Task objective –
The expected answer holds every line from the first line of the data below through the line containing "Natale al VERDE_mandarini stellari (357, 926)", exactly as written, and no other line.

[Records from a data source]
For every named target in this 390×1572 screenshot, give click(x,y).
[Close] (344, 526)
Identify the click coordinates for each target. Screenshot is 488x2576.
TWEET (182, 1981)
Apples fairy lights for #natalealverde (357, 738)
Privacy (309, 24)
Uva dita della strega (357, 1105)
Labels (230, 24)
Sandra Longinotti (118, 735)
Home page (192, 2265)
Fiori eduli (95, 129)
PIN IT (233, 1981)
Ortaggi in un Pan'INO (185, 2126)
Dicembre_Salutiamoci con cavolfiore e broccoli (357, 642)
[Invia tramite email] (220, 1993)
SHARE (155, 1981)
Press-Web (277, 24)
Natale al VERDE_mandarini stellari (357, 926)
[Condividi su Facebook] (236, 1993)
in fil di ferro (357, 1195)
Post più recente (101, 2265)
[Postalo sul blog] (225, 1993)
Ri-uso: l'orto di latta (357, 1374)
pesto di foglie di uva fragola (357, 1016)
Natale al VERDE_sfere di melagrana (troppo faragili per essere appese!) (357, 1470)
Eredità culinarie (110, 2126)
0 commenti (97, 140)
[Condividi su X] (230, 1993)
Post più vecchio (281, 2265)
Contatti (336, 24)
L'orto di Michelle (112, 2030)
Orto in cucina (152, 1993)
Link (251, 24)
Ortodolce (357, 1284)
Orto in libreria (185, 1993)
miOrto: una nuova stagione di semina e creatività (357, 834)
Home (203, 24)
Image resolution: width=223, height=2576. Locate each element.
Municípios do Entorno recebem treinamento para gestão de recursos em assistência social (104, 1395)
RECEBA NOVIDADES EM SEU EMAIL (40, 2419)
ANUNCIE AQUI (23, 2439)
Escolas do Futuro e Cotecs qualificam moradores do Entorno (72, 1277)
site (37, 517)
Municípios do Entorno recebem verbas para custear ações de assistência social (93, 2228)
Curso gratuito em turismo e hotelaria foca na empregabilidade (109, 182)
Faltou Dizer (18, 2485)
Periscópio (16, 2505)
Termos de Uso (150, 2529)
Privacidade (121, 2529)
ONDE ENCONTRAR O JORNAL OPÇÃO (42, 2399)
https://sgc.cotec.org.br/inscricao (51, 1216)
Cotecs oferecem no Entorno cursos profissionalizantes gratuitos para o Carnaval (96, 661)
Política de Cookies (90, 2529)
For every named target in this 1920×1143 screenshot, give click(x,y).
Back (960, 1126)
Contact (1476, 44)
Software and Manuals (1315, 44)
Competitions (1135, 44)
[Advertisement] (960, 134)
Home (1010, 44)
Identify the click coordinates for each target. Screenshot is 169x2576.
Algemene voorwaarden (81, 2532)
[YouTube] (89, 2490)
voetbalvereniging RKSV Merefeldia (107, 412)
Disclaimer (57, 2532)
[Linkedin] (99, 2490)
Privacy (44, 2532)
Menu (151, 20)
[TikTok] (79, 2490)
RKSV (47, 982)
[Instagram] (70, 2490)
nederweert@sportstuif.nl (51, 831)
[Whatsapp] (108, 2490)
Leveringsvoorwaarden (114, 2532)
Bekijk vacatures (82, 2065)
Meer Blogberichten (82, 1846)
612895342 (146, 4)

Answer box –
For every named target in this 390×1572 screenshot, give click(x,y).
[Close] (344, 526)
Identify the click coordinates for each target. Screenshot is 488x2576.
TWEET (182, 1981)
Apples fairy lights for #natalealverde (357, 738)
Privacy (309, 24)
Uva dita della strega (357, 1105)
Labels (230, 24)
Sandra Longinotti (118, 735)
Home page (192, 2265)
Fiori eduli (95, 129)
PIN IT (233, 1981)
Ortaggi in un Pan'INO (185, 2126)
Dicembre_Salutiamoci con cavolfiore e broccoli (357, 642)
[Invia tramite email] (220, 1993)
SHARE (155, 1981)
Press-Web (277, 24)
Natale al VERDE_mandarini stellari (357, 926)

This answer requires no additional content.